Counting task for the entries below: give the number of lines that contain the word "computer", with no other text.

┄┄┄┄┄┄

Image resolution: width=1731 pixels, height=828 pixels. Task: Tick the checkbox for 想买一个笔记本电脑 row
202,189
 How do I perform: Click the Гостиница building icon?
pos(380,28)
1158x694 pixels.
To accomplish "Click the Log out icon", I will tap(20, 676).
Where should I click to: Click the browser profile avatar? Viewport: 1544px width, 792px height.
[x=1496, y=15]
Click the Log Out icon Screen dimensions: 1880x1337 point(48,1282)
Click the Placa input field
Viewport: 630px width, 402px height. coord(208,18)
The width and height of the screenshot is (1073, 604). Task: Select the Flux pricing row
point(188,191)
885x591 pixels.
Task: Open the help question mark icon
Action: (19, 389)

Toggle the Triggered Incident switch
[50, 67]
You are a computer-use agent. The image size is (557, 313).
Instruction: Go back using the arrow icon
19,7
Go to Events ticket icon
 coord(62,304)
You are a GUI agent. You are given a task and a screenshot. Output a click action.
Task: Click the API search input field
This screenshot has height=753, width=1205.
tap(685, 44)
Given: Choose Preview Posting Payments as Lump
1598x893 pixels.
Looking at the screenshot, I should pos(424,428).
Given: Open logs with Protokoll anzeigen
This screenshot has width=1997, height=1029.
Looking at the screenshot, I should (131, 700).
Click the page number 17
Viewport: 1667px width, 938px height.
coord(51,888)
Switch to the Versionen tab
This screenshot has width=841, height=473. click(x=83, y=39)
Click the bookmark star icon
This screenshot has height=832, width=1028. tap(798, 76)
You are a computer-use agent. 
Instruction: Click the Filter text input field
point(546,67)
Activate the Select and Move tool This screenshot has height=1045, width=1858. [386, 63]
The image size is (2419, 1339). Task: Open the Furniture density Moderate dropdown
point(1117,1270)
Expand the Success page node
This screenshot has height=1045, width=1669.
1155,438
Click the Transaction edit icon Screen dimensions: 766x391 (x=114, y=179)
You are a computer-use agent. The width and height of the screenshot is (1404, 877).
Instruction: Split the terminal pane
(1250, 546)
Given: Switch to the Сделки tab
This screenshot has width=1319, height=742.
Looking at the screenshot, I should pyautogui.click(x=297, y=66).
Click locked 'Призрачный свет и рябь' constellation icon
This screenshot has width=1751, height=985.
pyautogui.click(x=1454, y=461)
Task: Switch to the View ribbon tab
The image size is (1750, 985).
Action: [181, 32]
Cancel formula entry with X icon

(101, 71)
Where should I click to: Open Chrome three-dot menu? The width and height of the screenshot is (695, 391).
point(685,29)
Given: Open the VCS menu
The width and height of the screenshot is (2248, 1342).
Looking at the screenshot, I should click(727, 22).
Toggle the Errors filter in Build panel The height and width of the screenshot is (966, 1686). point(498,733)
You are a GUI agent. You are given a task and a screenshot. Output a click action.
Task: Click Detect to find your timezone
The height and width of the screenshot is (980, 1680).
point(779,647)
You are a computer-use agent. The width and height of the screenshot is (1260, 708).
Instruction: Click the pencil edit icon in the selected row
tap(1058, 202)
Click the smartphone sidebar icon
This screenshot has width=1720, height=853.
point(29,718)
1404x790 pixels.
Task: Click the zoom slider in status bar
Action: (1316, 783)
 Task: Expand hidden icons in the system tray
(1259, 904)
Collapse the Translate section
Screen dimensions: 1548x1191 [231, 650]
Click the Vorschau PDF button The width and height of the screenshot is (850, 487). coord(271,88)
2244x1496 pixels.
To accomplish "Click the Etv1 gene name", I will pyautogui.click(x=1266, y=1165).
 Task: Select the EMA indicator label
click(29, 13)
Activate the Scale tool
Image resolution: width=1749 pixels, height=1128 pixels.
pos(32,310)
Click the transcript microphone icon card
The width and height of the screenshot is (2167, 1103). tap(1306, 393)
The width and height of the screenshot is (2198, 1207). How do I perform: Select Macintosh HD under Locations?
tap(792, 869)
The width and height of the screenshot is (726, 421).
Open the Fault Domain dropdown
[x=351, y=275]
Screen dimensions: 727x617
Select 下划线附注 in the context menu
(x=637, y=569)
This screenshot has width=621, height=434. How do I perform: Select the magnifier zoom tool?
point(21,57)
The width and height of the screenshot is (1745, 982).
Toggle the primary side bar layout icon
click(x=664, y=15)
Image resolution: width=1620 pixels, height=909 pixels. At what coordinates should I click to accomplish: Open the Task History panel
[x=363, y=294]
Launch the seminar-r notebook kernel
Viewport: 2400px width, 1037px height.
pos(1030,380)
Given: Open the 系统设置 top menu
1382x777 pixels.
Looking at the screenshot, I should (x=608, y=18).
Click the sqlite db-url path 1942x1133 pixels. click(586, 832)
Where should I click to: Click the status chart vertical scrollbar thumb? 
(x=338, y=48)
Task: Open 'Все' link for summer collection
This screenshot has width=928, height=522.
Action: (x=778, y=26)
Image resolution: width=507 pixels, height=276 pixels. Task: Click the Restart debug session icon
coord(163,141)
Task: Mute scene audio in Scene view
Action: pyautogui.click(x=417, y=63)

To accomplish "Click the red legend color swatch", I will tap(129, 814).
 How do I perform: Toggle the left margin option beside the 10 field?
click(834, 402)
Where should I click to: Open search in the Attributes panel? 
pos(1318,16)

┄┄┄┄┄┄

## Result of this task
4